_Source_.
○ ○ ○

Venkat left the car in the garage attached to our Qrs B-140 and left...it was he who drove it in 2005 all the way from KGP to Hyderabad in 24 hours...with a night halt at Vizagh to boot.

When I went up, I found both my son and my wife waiting and awake. By then my son was a freshman at IIT and he had his own sweet dreams of driving a car, in company maybe. And as soon as he saw me, he snatched the key from my hand and ran down to inspect the new arrival in our family. It took a mere two days for him to learn driving and commandeer my car and ride it on all the 4 roads of our campus.

But it was a surprise to me to find my wife awake...she generally hit the pillow by 11 in the night and slept like a child come hail or hammering. And I gently asked her to come down and see her new car...and to my surprise she was willing...generally the expected answer is:

"Tomorrow"

And I gently led her in the dead of the night to the front seat of our Maruti and snuggled her in. And she adjusted herself, touched the dashboard lovingly and opened the glove compartment and closed it and was quietly beaming...To me, who was born and brought up in a village without cars on its roads, it was a touching moment.

The next day I opened the Maruti User Manual and found it more forbidding than Weinberg's QM Field Theory. It was glossy, bulky, too full of diagrams and WARNINGS in the red...it was scary.

So I appealed to Venkat to come down and give me a short lesson on the dos and don'ts of the damn thing.

He duly arrived and quickly showed me all the dashboard controls. The most tricky one was the panel with warning lights on it which were supposed to glow and keep glowing when something or the other was dangerously wrong with the engine...it had icons that are till now a mystery to me to decipher...one for the battery, one for lube oil, one for brake fluid, one for parking brake and so on. When one of these started glowing, one had to take steps urgently.

○ ○ ○

Rows showing where targets appear
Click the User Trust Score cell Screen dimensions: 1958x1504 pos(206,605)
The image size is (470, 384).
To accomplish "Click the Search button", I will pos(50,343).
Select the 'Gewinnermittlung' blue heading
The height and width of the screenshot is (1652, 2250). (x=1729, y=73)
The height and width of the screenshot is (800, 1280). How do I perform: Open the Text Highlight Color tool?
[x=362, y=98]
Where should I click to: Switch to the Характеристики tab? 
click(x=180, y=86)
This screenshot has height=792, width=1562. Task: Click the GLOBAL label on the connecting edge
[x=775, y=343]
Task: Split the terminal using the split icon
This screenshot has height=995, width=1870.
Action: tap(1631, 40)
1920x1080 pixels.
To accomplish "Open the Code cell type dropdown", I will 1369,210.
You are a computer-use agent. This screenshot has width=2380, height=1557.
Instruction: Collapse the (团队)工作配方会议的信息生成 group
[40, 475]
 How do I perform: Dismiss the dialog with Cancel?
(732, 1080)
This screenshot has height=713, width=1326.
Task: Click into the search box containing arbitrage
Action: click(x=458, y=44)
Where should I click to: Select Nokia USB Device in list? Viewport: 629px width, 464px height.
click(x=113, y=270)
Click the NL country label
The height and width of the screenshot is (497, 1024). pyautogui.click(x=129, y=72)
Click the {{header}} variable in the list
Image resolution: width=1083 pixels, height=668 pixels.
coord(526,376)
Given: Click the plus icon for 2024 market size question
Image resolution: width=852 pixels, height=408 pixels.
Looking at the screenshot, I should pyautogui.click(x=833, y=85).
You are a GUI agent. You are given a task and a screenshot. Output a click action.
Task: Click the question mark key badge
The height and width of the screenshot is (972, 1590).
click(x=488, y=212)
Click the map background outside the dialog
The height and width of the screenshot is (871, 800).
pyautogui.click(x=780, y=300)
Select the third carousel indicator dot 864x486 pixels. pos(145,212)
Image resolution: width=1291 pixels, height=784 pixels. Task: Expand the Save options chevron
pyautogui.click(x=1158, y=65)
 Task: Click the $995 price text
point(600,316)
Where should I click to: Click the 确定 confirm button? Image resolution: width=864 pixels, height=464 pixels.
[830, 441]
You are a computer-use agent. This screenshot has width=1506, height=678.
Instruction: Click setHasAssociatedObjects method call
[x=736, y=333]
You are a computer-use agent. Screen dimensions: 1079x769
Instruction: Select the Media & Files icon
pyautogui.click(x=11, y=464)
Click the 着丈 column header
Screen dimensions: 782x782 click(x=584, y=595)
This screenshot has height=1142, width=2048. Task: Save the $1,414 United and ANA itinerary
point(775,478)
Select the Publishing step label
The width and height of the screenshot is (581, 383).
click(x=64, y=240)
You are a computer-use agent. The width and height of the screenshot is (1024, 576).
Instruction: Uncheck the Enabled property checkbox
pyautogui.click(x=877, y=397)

○ ○ ○

_Tasks to perform_.
(a) Using the account of the new Maruti, tell whether each statement agrees with it: (i) Venkat drove the car from KGP to Hyderabad in 24 hours; (ii) the son needed a week to learn driving; (iii) the narrator found the user manual easier to follow than Weinberg's QM Field Theory. Answer yes or no for each, and quote the deciding words.
(b) Write the next part of the account of the new Maruti, continuing after its final sentence.

_Answers to the exercise_.
(a)
(i) Yes: "it was he who drove it in 2005 all the way from KGP to Hyderabad in 24 hours"
(ii) No: "It took a mere two days for him to learn driving"
(iii) No: "found it more forbidding than Weinberg's QM Field Theory"

(b)
And then he opened the front bonnet and showed me how to check the engine oil level by pulling a long stick and reading the oil level on it...a thing I can't do even now...I could never see the oil mark on steel.

And then he rapidly showed me the jar for coolant, the cup for brake fluid and the jug for windscreen washer.

And he opened the hatchback and took out the pouch that had an assortment of tools and the long lever rod and the stepney and explained what to do when I had a flat tire...and left me in more gloom than ever. Before leaving, however, he assured me I won't have to bother for all of 2 years...nothing would go wrong till then...Maruti 800 is a workhorse...

But within a week, I had a flat tire, the brake fluid warning light started glowing, the throttle pedal went in and refused to come out...raising an infernal noise that woke up everyone around, the hard plastic lever that opened the bonnet came into my hand when I tried it,  the horn stopped tooting come what may... and a dozen other mishaps that made me kick myself for buying the blessed thing.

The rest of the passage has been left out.